Regarding the NAT. OK, I understand what you are saying, can I only have one WAN interface on the device though? Assuming that is the case, I currently have an IP from my initial /29 address - this is the one assigned by the data center and it is hte one that I have my other /28 routed to.
So if I NAT my private network can I only use that WAN interface and therefor only use that WAN IP ?
Or can I use one of the /29s that I have created from my /28? And if so, how do I do that? Do I assin the private network as a VIP and then also asign the /29 as a VIP and NAT one to the other?
-
I tried to set an explcit deny rule in LAN1 rules denying any traffic with LAN2 as the source - i put it to the top of the rules list. but that did not seem to prevent them from communicating.?
No.

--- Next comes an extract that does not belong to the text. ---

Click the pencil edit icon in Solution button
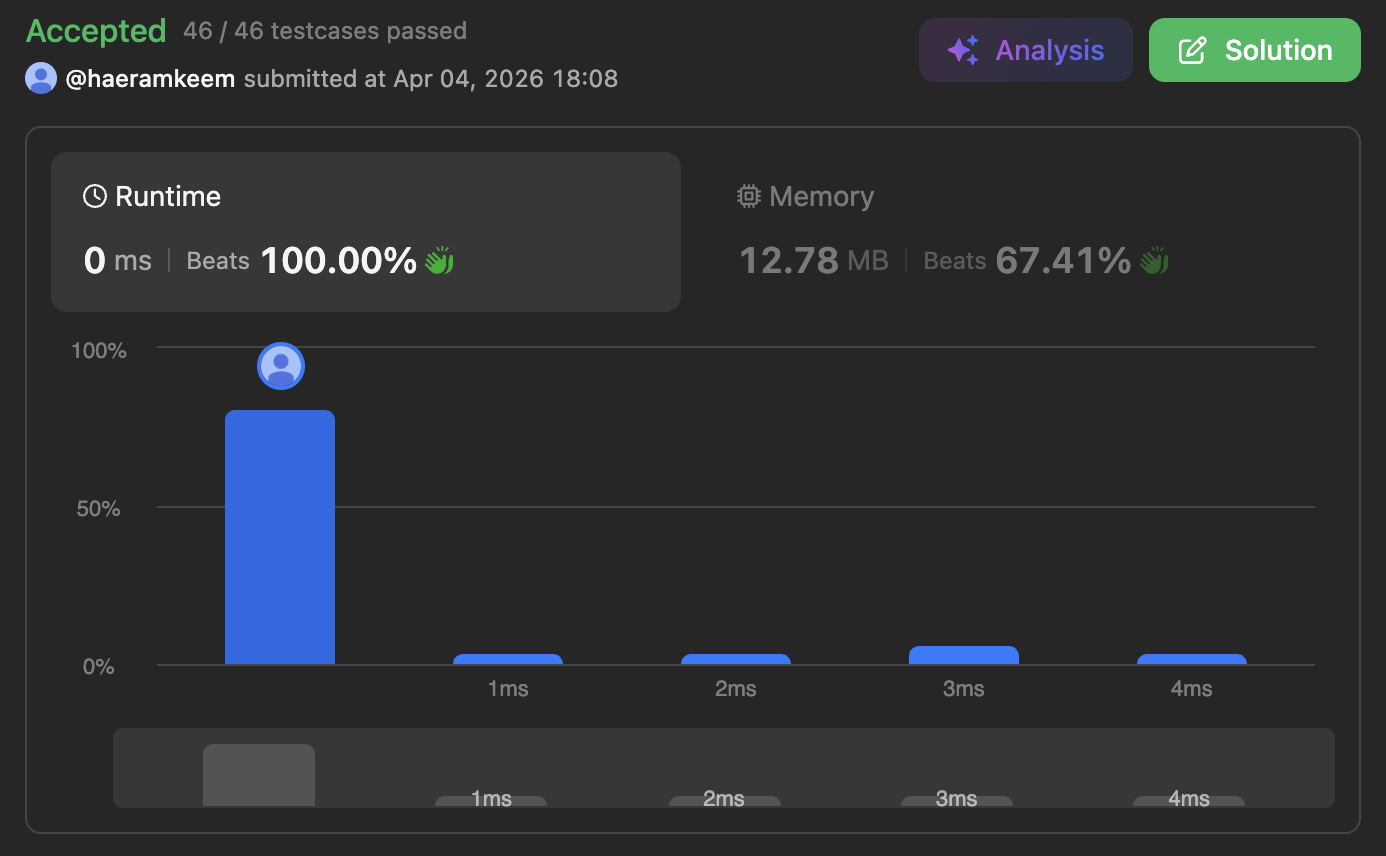Image resolution: width=1386 pixels, height=856 pixels. click(1192, 50)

You need to put rules denying traffic to LAN1 destination on LAN2 tab. The rules are applied inbound on interface where the traffic first hits the firewall.
-
https://doc.pfsense.org/index.php/Firewall_Rule_Troubleshooting
You really need to understand the basics of firewall rules on pfSense to have a chance at success.
https://doc.pfsense.org/index.php/What_are_Virtual_IP_Addresses
You add virtual IP addresses to your WAN interface. You are dealing with a routed subnet.
-
So I could add my /28 as a VIP to the WAN interface?
And then I could add a private subnet to LAN interface, and then perform NAT between the two?
I don't suppose you guys offer paid service to configure/guide me through best way of setting up?
-
OK I have finally got somewhere:
I have now configured the following in pfsense:
WAN - this is the same, its an IP from the /29 that I got from data center.
LAN - this is assigned a private IP range.
VIP - I put my /28 in as a VIP range under the WAN interface.I set up a NAT rule so that all LAN traffic outbound is translated to the /28 VIP.
This works and I assume now that I will be able to allow inbound traffic using any IP from the /28 for services running on any of my VMs.
Does it matter though that all outbound traffic from my VMs uses the same IP - the first one in the /28 subnet?
Thanks for all your help Derlict and Doktornotor I really appreciate it.
-
Does it matter though that all outbound traffic from my VMs uses the same IP - the first one in the /28 subnet?
I guess it matters if it matters to you. I've never done a pool of outbound NAT addresses on pfSense. Not sure how to set that up other than 1:1. You can certainly tailor what inside host gets what outside address using more specific outbound NAT rules.